Monkeywrenching is a form of activism that became famous in
environmental circles when Edward Abbey wrote the novel, “The Monkey
Wrench Gang” in 1975. It involves destruction of construction sites
or industrial equipment. One of its most famous tactics involves
tree spiking, where metal nails or spikes are driven into trees to
stop loggers.
In 1990, EarthFirst! organized “Redwood Summer” to protest the
timber industry’s intensive logging of Northern California’s
old-growth forests.
The effort became widely linked to violent “eco-terrorism,”
especially after two of its organizers were injured when a pipe bomb
blew up in the car they were driving in May 1990.
Police arrested the pair — Judi Bari and Darryl Cherney — hours
after the blast, telling the press that they were eco-terrorists who
planned to use the bomb in their efforts.
But in June 2002, a federal court jury found that FBI agents and
Oakland, Calif., police had framed the two activists to quash their
political work. The jury decided that the government had violated
the pair’s civil rights, and awarded them $4.4 million in
compensatory and punitive damages.
In West Virginia, the debate over mountaintop removal has not
been without a violent moment.
In 1999, a mob attacked Secretary of State Ken Hechler and other
anti-mountaintop removal activists who were re-enacting the march
that union miners made in 1921 during the Battle of Blair Mountain.
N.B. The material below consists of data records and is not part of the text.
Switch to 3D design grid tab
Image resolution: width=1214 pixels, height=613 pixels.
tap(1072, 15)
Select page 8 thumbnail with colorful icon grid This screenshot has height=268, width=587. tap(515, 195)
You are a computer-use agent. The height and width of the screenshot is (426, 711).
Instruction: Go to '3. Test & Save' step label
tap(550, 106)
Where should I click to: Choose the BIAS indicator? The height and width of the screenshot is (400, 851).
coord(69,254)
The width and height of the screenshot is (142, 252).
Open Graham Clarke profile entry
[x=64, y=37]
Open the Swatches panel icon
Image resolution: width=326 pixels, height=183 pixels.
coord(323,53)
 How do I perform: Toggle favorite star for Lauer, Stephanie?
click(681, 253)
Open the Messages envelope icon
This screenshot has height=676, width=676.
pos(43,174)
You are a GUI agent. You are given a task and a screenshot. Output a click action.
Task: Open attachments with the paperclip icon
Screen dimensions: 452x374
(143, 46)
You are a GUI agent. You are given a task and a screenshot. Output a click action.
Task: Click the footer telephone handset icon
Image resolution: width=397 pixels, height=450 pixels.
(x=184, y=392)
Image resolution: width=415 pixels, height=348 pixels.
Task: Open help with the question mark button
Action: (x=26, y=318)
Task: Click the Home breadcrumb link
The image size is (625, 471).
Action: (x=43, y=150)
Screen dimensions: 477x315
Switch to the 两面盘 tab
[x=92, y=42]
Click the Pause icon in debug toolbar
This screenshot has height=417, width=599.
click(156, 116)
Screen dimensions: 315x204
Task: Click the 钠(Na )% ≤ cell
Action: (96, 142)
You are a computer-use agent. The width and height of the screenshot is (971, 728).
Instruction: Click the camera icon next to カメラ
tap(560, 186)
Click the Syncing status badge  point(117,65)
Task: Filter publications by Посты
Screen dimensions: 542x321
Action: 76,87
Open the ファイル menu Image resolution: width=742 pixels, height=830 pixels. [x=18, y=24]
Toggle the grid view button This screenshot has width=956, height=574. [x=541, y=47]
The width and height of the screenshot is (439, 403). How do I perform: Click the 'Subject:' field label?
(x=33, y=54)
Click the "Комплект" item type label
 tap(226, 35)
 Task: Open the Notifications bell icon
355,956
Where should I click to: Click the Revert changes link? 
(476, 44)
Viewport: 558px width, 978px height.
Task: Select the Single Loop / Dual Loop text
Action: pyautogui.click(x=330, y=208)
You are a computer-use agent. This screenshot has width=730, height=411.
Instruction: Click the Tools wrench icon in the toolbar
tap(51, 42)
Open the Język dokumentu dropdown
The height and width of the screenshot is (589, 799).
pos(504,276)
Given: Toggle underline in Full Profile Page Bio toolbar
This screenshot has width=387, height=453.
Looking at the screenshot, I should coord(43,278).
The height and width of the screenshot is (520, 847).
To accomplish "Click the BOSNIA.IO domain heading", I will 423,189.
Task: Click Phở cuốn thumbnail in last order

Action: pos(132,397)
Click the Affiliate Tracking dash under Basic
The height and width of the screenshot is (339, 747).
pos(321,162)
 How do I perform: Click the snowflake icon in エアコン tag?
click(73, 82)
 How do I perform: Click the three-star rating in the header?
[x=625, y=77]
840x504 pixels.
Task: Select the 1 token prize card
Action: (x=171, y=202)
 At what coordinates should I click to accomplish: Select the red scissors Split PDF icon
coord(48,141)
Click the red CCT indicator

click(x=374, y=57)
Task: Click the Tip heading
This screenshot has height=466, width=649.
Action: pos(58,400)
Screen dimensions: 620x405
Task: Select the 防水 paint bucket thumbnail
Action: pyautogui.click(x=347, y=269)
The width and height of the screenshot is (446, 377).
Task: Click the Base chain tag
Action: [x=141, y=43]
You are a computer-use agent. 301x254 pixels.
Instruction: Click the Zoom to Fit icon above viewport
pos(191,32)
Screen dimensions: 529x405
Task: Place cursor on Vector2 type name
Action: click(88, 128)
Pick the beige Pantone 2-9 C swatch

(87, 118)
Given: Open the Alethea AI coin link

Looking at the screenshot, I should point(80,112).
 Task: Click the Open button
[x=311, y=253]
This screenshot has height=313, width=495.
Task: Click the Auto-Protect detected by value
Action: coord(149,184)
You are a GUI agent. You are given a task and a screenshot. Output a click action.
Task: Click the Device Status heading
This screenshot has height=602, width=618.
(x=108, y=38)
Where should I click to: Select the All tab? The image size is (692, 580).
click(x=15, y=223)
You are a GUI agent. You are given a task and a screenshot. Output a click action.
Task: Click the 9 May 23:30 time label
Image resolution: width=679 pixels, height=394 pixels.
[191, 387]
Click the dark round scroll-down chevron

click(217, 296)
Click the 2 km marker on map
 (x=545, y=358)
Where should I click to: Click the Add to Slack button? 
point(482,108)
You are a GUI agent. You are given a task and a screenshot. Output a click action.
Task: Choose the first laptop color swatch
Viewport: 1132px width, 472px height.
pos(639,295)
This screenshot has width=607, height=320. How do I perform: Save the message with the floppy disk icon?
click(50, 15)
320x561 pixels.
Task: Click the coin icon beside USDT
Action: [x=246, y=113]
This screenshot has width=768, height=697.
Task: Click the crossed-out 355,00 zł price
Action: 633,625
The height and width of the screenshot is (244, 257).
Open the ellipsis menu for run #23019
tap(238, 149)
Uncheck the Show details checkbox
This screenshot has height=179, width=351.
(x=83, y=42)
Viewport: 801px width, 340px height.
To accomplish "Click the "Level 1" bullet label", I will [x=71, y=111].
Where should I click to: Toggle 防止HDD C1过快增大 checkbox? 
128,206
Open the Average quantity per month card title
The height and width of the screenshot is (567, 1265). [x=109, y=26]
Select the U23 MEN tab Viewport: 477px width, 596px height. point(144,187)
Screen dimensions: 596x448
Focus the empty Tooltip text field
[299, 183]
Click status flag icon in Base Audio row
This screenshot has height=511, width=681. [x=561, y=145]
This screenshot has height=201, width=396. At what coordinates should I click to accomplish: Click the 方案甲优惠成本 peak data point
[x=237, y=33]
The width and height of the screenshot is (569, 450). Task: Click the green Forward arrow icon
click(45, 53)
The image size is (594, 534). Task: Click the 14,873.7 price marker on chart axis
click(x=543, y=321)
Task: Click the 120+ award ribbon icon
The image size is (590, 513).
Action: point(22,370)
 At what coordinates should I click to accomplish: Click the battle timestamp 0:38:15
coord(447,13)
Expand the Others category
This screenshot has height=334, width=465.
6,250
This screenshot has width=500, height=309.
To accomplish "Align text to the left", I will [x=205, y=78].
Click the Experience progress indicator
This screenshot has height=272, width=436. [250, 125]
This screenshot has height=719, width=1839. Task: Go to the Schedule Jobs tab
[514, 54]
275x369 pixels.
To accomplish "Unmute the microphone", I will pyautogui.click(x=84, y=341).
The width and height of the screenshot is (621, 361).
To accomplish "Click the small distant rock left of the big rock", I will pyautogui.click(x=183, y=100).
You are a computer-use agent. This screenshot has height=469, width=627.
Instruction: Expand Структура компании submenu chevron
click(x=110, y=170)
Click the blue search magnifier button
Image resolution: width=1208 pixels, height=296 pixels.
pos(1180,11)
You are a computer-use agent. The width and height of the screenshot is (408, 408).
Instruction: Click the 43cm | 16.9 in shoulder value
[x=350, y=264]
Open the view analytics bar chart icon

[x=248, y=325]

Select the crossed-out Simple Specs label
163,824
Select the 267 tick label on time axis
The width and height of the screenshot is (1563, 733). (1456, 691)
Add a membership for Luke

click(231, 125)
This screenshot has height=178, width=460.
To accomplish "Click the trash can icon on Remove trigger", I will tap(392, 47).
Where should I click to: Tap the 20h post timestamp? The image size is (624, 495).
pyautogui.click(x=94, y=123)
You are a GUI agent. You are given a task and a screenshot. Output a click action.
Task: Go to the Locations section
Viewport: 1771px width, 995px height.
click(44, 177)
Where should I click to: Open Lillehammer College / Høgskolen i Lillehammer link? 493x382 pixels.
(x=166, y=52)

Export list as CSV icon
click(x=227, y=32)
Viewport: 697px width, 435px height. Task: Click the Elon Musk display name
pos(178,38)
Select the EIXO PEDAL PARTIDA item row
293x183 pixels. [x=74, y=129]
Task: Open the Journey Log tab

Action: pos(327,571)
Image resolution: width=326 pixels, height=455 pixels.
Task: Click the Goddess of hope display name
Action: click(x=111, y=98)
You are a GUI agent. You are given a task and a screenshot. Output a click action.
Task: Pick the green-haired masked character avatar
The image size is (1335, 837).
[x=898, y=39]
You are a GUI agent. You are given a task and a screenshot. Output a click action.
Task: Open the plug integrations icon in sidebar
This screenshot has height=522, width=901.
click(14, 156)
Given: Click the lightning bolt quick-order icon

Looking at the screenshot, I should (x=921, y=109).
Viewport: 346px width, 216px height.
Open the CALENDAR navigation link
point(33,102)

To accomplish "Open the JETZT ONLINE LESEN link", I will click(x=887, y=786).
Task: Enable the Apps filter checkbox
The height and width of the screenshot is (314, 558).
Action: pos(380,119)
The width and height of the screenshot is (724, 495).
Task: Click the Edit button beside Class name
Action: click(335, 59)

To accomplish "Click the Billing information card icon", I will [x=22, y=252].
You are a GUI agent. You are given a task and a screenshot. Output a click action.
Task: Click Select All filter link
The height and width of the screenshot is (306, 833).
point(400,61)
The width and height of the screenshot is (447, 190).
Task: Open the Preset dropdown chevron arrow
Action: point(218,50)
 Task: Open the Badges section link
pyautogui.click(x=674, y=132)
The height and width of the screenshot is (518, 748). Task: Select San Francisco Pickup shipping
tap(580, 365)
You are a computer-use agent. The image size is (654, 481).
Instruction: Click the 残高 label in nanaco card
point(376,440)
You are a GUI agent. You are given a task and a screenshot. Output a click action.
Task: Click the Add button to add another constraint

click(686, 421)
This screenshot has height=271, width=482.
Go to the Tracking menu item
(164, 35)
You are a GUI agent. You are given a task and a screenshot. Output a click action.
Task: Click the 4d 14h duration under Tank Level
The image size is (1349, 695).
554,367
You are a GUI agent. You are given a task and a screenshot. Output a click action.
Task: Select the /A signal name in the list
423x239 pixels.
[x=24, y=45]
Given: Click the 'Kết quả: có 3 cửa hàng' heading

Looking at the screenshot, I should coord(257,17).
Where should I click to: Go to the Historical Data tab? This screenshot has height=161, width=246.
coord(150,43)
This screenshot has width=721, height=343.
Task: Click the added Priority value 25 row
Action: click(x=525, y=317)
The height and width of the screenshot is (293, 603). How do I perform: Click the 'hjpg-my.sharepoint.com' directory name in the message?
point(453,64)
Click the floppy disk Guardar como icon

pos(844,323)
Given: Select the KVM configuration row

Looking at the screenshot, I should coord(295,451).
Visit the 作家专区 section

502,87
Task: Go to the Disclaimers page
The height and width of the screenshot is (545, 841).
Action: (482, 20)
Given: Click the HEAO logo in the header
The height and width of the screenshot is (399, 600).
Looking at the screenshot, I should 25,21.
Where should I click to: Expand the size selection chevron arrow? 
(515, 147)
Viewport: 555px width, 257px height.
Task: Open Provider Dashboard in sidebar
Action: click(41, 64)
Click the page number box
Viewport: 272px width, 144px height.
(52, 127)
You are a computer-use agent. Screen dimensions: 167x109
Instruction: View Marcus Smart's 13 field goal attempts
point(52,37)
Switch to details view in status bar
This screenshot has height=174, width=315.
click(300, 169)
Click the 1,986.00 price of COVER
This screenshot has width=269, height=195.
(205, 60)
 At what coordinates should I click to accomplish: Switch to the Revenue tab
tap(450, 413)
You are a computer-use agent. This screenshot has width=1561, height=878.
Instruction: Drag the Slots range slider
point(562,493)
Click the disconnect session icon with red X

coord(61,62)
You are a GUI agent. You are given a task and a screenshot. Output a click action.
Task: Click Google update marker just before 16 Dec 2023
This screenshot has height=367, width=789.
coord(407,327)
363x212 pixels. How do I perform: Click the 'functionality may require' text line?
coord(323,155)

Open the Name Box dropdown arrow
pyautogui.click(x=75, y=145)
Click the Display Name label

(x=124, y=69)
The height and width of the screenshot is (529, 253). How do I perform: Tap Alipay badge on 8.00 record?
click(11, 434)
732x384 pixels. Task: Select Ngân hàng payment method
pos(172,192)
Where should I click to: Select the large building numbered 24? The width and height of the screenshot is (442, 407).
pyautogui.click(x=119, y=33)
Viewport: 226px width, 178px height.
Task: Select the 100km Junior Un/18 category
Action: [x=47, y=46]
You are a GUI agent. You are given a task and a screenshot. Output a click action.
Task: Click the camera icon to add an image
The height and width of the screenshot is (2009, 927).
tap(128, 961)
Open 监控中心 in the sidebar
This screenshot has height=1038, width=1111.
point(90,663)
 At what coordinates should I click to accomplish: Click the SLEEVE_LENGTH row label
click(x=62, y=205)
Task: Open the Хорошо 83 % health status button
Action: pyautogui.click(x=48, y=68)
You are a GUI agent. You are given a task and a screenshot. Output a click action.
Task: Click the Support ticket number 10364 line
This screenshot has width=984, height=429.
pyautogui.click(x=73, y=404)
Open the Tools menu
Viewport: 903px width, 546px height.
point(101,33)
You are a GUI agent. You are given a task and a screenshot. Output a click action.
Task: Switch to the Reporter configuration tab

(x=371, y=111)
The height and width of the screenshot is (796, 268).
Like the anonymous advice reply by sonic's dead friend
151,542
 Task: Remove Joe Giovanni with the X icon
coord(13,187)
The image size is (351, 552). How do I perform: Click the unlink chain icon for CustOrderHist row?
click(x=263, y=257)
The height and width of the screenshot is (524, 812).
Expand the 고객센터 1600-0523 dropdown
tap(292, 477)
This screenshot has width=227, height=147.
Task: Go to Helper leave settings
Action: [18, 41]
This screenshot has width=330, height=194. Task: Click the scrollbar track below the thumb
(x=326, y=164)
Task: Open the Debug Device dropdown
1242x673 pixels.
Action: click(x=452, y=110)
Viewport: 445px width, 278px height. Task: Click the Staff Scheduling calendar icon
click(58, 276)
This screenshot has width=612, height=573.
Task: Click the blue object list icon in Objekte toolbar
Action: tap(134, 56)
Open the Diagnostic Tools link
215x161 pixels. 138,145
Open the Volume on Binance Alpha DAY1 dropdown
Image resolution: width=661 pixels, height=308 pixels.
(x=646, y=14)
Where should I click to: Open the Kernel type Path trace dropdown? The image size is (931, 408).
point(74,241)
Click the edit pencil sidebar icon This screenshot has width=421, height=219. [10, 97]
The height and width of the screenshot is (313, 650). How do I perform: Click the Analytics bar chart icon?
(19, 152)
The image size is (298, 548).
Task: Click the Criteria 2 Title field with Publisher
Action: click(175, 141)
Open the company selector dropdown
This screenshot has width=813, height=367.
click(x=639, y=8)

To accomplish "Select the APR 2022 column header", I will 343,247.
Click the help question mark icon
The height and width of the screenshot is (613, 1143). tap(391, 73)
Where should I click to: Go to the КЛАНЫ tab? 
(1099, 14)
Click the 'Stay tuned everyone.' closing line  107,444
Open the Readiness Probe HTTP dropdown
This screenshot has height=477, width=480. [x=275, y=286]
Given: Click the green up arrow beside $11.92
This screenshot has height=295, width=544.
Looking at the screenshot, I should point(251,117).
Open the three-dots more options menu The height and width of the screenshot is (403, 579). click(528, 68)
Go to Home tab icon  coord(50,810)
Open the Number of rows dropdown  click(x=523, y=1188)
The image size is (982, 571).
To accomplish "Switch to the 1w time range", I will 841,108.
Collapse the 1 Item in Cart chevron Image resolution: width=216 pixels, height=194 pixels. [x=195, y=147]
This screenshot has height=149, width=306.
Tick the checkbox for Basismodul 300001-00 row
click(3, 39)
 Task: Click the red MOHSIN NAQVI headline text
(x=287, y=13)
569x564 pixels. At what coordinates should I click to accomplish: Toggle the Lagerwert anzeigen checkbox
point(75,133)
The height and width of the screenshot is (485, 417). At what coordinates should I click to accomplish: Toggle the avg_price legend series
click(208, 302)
Three of the attackers pleaded no contest to misdemeanor battery
charges. Logan County Assessor Russell Grimmett went to trial on the
charges against him for his alleged role in the attack. He was found
not guilty.
Some of the nonviolent tactics that environmental activists are
likely to use have also been reintroduced to the coalfields recently
by the United Mine Workers.
Last month, 10 UMW members, including union President Cecil
Roberts, were arrested when they blocked the road to a Massey Energy
preparation plant near Smithers with a peaceful sit-in across U.S.
60. The UMW used such tactics widely in its 1989-90 strike against
Pittston Coal in Virginia and West Virginia.